Work request 1>
Summarize the biography of Alonzo Atencio in two sentences.
Work request 2>
Using the biography of Alonzo Atencio, answer each question briefly:
(a) In what town and state was Atencio born?
(b) What nickname did Atencio become known by?
(c) What was the title of his dissertation?
Work request 3>
Carry on the biography of Alonzo Atencio from its final sentence.

====== Text under study

- Born: June 23, 1926 Ortiz, Colorado, U.S.
- Died: January 10, 2010 (aged 83) Albuquerque, New Mexico, U.S.
- Education: University of Colorado-Boulder Northwestern University
- Organization(s): Society for the Advancement of Chicanos and Native Americans in Science
- Children: Alonzo Atencio Jr. Deborah Luke Michael Patricia Karen (step) William (step) Angela (step) Iris (step)
- Parents: Rafael Atencio (father); Celina Ortiz Atencio (mother);
- Relatives: Rafael (brother) Eloy (brother) David (brother) Margaret (sister) Polly (sister) Laura (sister)

= Alonzo Atencio =

American biochemist (1926–2010)

Alonzo Cristoval Atencio (June 23, 1926 – January 10, 2010) was a professor at the University of New Mexico School of Medicine and served as Assistant Dean for Student Affairs and Director of Minority Programs. He was the founding organizer and first president of the Society for the Advancement of Chicanos and Native Americans in Science. Atencio became known as the “Godfather of minority medical education.”

== Early life and education ==
Atencio was born on June 23, 1926 in Ortiz, Colorado to Rafael and Celina Ortiz Atencio. He received his doctorate in biochemistry at University of Colorado, Boulder. His dissertation was titled “Metabolism and Distribution of Fibrinogen in Young and Older Male Rabbits” which focused on factor XIII fibrinogen. He continued his post doctoral work at Northwestern University.

============
====== Data extract

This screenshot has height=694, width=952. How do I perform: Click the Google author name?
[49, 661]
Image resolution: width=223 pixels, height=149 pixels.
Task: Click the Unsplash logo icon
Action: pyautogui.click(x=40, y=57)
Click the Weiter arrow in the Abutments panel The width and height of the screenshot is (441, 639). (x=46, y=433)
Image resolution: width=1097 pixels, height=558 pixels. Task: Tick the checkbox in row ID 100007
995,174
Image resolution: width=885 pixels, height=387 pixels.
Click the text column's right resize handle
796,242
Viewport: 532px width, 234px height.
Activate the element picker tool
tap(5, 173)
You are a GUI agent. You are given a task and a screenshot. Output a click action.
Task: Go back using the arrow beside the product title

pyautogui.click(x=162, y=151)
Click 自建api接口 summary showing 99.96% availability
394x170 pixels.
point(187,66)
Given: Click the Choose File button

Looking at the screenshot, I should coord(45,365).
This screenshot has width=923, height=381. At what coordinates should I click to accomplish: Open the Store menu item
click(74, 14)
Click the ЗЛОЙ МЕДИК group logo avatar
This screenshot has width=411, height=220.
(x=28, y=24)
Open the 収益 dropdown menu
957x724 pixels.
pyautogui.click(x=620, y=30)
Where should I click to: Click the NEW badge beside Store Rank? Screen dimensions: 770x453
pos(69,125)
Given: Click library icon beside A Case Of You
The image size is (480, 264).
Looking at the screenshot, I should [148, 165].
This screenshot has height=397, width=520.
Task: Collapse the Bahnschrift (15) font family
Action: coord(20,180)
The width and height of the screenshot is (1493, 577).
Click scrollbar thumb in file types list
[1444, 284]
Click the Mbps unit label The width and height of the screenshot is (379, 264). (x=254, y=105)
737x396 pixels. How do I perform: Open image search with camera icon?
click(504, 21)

============

Answer area 1>
Alonzo Cristoval Atencio (1926–2010) was an American biochemist and professor at the University of New Mexico School of Medicine, where he served as Assistant Dean for Student Affairs and Director of Minority Programs, and he was the founding organizer and first president of the Society for the Advancement of Chicanos and Native Americans in Science. Born in Ortiz, Colorado, he earned a doctorate in biochemistry at the University of Colorado, Boulder, and did postdoctoral work at Northwestern University.

Answer area 2>
(a) Ortiz, Colorado.
(b) The "Godfather of minority medical education."
(c) "Metabolism and Distribution of Fibrinogen in Young and Older Male Rabbits."

Answer area 3>
== Career ==
In 1970, Atencio joined the University of New Mexico School of Medicine as Assistant Dean for Student Affairs and Director of Minority Programs. In 1971, he was awarded the Macy Foundation Grant to speak at high schools to recruit minorities to not only apply to college and medical school. In 1973, after obtaining funds from the National Institute of Health (NIH), Atencio organized Chicanos and Native Americans in academia and government agencies to meet in Albuquerque to discuss mechanisms to develop future leaders. Atencio served as president of this group which went on to name itself the Society for the Advancement of Chicanos and Native Americans in Science at the first official meeting on April 19, 1973 held in Atlantic City, New Jersey.

== Personal life ==
Atencio died on January 10, 2010, in Albuquerque, New Mexico. Atencio married Margaret Ann. He had five children, Alonzo, Deborah, Luke Atencio, Michael Atencio, and Patricia Lucero. He had four stepchildren, Karen, William, Angela, and Iris. He had five grandchildren and 8 great-grandchildren.